The authors first formalize both static and dynamic channel models. In the static case, the transmitter (TX) and receiver (RX) are fixed, and the diffusion‑based channel impulse response h(t,τ) is deterministic. In the dynamic case, both TX and RX undergo Brownian motion with diffusion coefficient D_TR, leading to stochastic time‑varying distances and consequently random channel responses. Molecule arrival at each receptor type is modeled as an independent Poisson process, and the total molecular budget per symbol is constrained to enable fair comparisons with OOK.

Maximum‑likelihood (ML) detectors are derived for MAxCM under two information regimes: (i) exact CI, where the full channel impulse response is known, and (ii) partial CI, where only statistical moments (e.g., mean distance, diffusion coefficient) are available. The ML rule reduces to a weighted sum of observed molecule counts, with weights determined by the known or estimated channel gains for each molecular type.

A special subclass, multi‑axis ratio shift keying (MAxRSK), is then proposed. Here, information is encoded solely in the concentration ratios of the K molecular types, while the total concentration (energy) remains constant across symbols. Because the authors assume the molecular types share identical diffusion coefficients, the ratio is invariant to the channel gain, rendering the ML detector independent of CI. The decision boundaries are shown to be hyperplanes passing through the origin, simplifying implementation.

The paper focuses on a concrete binary example, symmetric binary RSK (SBRSK), which uses two molecule types with ratios 1:1 for bit‑0 and 2:1 (or its inverse) for bit‑1. Under both passive and fully absorbing receiver models, analytical BER expressions are derived for static and dynamic scenarios. Numerical results demonstrate that SBRSK maintains a low BER even when only statistical CI is available, whereas OOK’s BER degrades dramatically under the same conditions. Moreover, when the total number of transmitted molecules and bit duration are equalized, SBRSK achieves a higher spectral efficiency and lower energy‑per‑bit cost than OOK.

To illustrate scalability, the authors extend the concept to higher‑order symmetric MAxRSK (SMAxRSK). By arranging constellation points on a sphere of constant radius (fixed total concentration) with symmetric angular separations, they preserve the channel‑independent property while increasing the modulation order. Design rules for constructing such constellations are provided, and simulation results confirm that the BER advantage over OOK persists for M‑ary schemes.
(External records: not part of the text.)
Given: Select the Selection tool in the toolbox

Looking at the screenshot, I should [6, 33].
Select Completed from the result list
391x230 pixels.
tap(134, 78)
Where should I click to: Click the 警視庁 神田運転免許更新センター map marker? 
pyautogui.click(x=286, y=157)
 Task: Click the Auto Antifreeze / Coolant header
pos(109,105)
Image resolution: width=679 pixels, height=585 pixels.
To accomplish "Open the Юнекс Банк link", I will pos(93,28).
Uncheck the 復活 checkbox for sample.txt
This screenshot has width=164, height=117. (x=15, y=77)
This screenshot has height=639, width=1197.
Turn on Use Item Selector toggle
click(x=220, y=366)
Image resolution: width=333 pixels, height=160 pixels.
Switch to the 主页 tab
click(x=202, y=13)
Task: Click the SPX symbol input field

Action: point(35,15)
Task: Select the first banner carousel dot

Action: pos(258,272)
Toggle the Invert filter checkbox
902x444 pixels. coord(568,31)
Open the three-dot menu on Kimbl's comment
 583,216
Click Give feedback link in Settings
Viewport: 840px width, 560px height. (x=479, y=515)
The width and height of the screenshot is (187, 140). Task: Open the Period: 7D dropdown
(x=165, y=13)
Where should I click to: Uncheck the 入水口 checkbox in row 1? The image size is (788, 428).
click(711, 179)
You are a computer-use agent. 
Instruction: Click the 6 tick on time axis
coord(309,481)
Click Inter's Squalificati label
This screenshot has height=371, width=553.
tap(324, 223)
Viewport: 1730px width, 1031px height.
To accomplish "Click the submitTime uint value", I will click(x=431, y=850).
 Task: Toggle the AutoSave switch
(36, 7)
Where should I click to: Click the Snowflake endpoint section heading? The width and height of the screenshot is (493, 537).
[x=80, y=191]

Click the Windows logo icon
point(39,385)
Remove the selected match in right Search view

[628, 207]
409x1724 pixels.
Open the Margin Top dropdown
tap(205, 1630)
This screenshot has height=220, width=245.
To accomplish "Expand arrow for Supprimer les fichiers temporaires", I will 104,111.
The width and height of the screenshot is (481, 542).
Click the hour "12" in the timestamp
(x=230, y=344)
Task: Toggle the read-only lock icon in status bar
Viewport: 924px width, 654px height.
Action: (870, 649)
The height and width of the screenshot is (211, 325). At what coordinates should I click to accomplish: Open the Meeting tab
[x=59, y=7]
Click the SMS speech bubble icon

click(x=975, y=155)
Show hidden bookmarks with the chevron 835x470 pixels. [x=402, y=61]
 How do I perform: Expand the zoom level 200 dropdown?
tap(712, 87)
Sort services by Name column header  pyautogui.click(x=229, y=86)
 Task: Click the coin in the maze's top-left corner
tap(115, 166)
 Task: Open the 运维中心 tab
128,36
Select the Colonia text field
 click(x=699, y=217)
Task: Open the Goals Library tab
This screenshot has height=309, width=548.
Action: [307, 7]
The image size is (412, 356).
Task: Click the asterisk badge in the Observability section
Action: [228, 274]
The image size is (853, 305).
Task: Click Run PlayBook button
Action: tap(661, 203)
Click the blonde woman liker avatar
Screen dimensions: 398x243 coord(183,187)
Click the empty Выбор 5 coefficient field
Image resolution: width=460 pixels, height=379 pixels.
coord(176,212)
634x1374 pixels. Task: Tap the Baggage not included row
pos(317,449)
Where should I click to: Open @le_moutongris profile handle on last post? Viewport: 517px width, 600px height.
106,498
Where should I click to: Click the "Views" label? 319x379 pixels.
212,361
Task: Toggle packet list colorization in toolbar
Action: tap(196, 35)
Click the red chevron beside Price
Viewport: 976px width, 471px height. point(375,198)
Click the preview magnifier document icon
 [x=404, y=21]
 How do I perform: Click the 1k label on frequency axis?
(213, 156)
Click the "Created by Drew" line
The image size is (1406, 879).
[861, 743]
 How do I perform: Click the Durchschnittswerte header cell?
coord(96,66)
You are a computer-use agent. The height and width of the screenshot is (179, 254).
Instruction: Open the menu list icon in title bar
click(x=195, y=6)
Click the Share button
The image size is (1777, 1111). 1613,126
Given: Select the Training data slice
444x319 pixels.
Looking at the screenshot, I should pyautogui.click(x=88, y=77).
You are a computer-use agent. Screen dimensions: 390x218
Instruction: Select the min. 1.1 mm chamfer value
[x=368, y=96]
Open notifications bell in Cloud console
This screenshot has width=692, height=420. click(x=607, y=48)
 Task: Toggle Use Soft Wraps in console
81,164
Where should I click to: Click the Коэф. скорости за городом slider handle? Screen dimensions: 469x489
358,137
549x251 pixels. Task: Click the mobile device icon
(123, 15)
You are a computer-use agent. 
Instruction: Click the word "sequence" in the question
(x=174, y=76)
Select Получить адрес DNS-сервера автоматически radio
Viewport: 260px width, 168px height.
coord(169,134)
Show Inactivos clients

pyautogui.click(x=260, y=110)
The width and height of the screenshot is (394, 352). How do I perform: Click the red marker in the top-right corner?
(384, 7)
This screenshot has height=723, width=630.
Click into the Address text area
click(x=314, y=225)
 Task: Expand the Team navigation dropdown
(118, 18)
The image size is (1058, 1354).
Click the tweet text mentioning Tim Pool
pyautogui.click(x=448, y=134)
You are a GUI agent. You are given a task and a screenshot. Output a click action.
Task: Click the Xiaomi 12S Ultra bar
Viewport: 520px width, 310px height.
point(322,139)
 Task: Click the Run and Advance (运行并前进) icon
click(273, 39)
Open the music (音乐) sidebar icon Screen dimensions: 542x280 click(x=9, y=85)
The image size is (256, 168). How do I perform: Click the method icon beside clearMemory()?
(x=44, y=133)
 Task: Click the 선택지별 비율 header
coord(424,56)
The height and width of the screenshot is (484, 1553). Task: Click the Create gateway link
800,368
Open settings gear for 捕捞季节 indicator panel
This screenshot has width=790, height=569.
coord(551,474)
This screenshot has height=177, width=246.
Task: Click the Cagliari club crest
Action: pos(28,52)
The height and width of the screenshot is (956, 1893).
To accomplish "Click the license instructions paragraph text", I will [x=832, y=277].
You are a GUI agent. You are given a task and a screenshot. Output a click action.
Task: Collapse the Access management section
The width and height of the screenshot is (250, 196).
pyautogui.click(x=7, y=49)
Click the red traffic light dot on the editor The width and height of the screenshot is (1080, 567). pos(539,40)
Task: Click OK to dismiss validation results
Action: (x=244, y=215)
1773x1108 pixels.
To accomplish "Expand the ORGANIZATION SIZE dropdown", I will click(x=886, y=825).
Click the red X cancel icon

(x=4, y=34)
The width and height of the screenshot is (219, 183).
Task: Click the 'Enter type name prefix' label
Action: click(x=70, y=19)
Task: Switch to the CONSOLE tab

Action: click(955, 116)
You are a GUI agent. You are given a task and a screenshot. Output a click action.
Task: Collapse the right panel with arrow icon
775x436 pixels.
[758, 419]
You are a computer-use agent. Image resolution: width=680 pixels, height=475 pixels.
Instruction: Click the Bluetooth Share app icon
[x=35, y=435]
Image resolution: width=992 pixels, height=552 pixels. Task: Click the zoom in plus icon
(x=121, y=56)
Extensive simulations explore the impact of mobility (varying D_TR), receiver type, molecular budget, and imperfect CSI. Key findings include: (1) SBRSK’s BER is virtually unaffected by mobility‑induced distance fluctuations; (2) OOK’s performance is highly sensitive to CSI errors; (3) the weighted‑combiner decoder for MAxRSK adapts gracefully to partial CSI, offering a trade‑off between complexity and robustness; (4) the optimal number of molecules per symbol for SBRSK depends on the receiver’s absorption efficiency, with absorbing receivers benefiting more from higher concentrations.

In summary, the paper makes the following contributions: (i) a general MAxCM framework that unifies OOK, CSK, and RSK as special cases; (ii) ML detection strategies for both exact and partial CI scenarios; (iii) a channel‑independent ratio‑based subclass (MAxRSK) with analytical BER and design constraints; (iv) concrete binary and higher‑order constellations (SBRSK, SMAxRSK) that outperform OOK in dynamic environments; and (v) comprehensive performance evaluation that highlights the practical advantages of multi‑axis concentration modulation for future bio‑nano networks such as the Internet of Bio‑Nano Things.